■ **PROVIDED RECORDS**:

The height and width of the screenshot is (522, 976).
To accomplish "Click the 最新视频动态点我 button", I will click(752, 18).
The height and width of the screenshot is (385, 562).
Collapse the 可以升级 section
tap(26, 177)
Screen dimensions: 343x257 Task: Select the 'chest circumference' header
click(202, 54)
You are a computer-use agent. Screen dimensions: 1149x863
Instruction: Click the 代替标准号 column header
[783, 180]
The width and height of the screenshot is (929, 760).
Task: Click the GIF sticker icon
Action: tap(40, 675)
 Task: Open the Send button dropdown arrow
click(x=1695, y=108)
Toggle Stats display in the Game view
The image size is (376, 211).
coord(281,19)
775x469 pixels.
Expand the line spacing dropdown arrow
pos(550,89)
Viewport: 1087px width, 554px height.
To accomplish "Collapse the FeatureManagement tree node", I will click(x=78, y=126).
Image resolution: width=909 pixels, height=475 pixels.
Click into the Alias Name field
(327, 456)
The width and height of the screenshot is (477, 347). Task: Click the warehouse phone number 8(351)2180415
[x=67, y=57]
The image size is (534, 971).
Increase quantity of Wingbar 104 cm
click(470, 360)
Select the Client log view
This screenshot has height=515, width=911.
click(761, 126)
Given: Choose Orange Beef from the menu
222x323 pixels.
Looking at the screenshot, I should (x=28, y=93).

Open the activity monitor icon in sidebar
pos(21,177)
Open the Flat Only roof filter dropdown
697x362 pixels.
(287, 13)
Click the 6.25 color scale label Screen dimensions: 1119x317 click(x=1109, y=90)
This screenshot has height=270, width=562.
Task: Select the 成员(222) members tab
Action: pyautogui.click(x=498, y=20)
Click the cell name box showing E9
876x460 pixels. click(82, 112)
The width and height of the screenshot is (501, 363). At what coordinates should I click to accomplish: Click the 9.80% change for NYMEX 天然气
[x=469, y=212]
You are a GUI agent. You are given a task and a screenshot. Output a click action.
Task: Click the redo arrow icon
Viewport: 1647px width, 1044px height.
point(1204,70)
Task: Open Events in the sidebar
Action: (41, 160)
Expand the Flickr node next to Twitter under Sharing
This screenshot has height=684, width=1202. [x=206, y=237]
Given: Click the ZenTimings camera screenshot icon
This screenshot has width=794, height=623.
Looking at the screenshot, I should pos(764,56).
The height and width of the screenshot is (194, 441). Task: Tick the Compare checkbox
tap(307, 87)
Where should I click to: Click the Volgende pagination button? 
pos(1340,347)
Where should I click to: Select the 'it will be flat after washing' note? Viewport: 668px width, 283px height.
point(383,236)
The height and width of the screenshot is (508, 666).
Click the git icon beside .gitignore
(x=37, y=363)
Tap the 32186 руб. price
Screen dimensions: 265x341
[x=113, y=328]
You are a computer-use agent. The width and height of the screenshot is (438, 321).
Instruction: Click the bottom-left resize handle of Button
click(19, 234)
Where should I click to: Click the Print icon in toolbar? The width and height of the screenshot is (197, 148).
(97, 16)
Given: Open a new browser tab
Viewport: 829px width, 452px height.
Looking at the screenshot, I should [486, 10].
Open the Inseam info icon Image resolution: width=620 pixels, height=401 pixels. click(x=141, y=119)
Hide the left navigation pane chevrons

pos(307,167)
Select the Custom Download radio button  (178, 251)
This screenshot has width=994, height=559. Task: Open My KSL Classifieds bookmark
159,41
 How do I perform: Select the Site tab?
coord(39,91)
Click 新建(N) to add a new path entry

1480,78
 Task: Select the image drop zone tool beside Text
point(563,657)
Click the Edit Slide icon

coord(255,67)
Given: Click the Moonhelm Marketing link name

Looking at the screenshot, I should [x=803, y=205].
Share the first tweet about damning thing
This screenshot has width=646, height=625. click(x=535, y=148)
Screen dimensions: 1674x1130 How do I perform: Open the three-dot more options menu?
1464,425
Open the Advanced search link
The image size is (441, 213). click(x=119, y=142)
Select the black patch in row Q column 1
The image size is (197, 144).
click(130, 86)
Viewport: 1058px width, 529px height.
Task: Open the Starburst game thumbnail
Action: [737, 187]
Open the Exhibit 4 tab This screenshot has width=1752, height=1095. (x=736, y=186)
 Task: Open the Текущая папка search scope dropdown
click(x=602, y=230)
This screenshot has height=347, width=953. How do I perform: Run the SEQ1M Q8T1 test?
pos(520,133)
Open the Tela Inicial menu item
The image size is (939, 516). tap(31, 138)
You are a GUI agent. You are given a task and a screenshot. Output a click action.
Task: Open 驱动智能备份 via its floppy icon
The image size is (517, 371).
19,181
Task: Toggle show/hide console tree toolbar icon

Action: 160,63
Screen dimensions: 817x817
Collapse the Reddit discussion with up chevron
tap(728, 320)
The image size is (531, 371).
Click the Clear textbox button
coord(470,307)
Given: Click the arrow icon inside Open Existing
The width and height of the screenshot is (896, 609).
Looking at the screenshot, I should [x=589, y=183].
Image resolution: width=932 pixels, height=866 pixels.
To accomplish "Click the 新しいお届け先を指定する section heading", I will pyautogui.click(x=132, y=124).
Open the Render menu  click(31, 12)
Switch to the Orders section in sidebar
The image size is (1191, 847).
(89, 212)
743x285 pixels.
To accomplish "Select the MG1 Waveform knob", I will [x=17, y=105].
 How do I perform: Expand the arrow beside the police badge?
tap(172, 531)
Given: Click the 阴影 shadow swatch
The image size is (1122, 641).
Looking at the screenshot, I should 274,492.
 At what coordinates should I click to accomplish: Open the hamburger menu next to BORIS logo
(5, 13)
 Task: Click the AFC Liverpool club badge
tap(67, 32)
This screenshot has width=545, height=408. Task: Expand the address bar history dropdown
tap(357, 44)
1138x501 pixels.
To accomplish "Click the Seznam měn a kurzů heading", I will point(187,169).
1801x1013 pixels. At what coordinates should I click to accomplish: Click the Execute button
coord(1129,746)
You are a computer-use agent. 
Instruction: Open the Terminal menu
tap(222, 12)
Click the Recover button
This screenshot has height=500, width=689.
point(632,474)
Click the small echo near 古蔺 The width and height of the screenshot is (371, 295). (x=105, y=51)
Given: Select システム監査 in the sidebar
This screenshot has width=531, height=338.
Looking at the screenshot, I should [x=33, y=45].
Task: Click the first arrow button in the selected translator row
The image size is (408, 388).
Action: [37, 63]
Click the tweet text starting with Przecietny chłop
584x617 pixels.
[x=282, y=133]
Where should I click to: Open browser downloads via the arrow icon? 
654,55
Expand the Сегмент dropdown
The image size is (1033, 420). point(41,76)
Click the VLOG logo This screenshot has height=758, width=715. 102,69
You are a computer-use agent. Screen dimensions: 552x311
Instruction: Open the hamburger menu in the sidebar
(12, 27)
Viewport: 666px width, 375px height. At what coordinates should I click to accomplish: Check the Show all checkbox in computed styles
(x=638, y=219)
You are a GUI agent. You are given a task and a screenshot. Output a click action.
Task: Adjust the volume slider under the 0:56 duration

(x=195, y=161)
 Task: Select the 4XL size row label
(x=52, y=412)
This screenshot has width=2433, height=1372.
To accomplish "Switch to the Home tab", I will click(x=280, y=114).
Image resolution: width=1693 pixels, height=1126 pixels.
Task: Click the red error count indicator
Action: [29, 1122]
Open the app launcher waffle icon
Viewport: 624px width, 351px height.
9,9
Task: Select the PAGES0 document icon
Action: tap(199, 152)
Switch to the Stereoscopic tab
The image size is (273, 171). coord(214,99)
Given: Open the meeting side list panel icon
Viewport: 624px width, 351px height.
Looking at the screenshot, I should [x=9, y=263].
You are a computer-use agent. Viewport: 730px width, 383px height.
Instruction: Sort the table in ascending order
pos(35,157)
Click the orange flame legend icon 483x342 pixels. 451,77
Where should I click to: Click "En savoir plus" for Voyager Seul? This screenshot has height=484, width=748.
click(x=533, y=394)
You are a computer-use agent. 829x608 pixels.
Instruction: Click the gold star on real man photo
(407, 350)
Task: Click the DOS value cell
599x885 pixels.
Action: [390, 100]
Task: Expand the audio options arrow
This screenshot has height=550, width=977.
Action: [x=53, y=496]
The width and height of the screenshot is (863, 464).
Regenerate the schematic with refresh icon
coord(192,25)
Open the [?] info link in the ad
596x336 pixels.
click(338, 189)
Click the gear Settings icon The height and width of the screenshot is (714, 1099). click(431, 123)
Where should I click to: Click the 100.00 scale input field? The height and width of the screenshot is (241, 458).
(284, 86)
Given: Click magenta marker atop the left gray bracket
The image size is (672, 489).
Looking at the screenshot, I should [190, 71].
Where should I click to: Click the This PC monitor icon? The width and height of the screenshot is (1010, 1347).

■ **INSTRUCTIONS FOR THE TASK**: Copy the entries word for word, starting from the first line and ending with the line that contains "876x460 pixels. click(82, 112)", including that line.

■ **SOLVED EXERCISE**:
The height and width of the screenshot is (522, 976).
To accomplish "Click the 最新视频动态点我 button", I will click(752, 18).
The height and width of the screenshot is (385, 562).
Collapse the 可以升级 section
tap(26, 177)
Screen dimensions: 343x257 Task: Select the 'chest circumference' header
click(202, 54)
You are a computer-use agent. Screen dimensions: 1149x863
Instruction: Click the 代替标准号 column header
[783, 180]
The width and height of the screenshot is (929, 760).
Task: Click the GIF sticker icon
Action: tap(40, 675)
 Task: Open the Send button dropdown arrow
click(x=1695, y=108)
Toggle Stats display in the Game view
The image size is (376, 211).
coord(281,19)
775x469 pixels.
Expand the line spacing dropdown arrow
pos(550,89)
Viewport: 1087px width, 554px height.
To accomplish "Collapse the FeatureManagement tree node", I will click(x=78, y=126).
Image resolution: width=909 pixels, height=475 pixels.
Click into the Alias Name field
(327, 456)
The width and height of the screenshot is (477, 347). Task: Click the warehouse phone number 8(351)2180415
[x=67, y=57]
The image size is (534, 971).
Increase quantity of Wingbar 104 cm
click(470, 360)
Select the Client log view
This screenshot has height=515, width=911.
click(761, 126)
Given: Choose Orange Beef from the menu
222x323 pixels.
Looking at the screenshot, I should (x=28, y=93).

Open the activity monitor icon in sidebar
pos(21,177)
Open the Flat Only roof filter dropdown
697x362 pixels.
(287, 13)
Click the 6.25 color scale label Screen dimensions: 1119x317 click(x=1109, y=90)
This screenshot has height=270, width=562.
Task: Select the 成员(222) members tab
Action: pyautogui.click(x=498, y=20)
Click the cell name box showing E9
876x460 pixels. click(82, 112)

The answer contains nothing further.